Worldwide semiconductor sales totalled $11.8 billion in February 2003, a 3.3% decrease from the $12.2 billion in revenue reported in January 2003 and an 18% increase from the $10.0 billion recorded in February 2002, the Semiconductor Industry Association (SIA) reported today.
‘The recovery in the semiconductor industry that has been underway for more than fifteen months appears to have stalled in February,’ said SIA President George Scalise.
‘Demand has softened in the markets that drove growth throughout the past year, including PC’s, global wireless and consumer. The traditional seasonally flat first quarter has been further impacted this year by geopolitical uncertainty. We expect demand to strengthen as we approach the second half of the year resulting in growth for the year in double digits,’ Scalise stated.
He went on to say ‘although capacity utilisation at the leading edge is a strong 89%, excess capacity at the trailing edge is exerting pricing pressure and impacting revenue across the market at this time.’
On a unit volume basis, year-over-year chip sales have continued to rise by double digits for the past ten months, with an average of 25% per month from July of 2002 through February of 2003. Year over year revenue comparisons also remain favourable, as the industry has climbed out of the downturn, with an average 18-20% gain over the seven months through February 2003.
Sales in all geographic markets were down sequentially in February. Year-over year sales in February rose 17% in Europe, 35% in Japan and 26% in the Asia Pacific market, now the world’s largest chip consumption market with a 36% share.

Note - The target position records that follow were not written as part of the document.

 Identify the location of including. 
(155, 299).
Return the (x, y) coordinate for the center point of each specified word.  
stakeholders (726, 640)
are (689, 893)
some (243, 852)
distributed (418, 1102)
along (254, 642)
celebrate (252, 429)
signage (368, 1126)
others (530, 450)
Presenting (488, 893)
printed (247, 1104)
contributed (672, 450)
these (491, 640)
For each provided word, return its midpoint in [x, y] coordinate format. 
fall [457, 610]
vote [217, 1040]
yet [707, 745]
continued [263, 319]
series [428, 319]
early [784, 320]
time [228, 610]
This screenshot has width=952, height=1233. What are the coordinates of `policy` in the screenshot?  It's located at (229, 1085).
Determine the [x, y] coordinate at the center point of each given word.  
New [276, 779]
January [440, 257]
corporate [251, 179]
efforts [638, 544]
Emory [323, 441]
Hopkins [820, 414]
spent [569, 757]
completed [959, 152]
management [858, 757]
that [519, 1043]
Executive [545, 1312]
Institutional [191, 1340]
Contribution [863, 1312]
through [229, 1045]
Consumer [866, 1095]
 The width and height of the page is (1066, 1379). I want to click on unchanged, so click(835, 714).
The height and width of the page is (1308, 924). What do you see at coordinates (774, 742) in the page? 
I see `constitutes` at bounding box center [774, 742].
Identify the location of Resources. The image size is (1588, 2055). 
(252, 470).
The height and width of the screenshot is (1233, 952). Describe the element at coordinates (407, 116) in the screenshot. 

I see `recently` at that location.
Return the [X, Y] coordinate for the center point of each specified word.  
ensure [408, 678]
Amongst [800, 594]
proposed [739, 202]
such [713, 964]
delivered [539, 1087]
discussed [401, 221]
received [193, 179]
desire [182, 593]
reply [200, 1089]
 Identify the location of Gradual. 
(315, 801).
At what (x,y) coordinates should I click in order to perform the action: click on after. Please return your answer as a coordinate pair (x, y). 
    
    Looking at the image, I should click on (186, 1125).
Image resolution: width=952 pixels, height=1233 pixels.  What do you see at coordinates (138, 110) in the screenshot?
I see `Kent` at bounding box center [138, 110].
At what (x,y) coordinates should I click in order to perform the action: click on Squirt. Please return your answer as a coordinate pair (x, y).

Sales in the Americas market year over year were off 4.5%, reflecting the continued outsourcing of electronic equipment production and component purchases to Asia, particularly China. Total electronic equipment production in China is forecast to double in four years, from $130 billion in 2002 to $252 billion in 2006, while component purchases by contract manufacturers in China are forecast to triple, rising from $35 billion to $100 billion over the 2002 to 2006 period.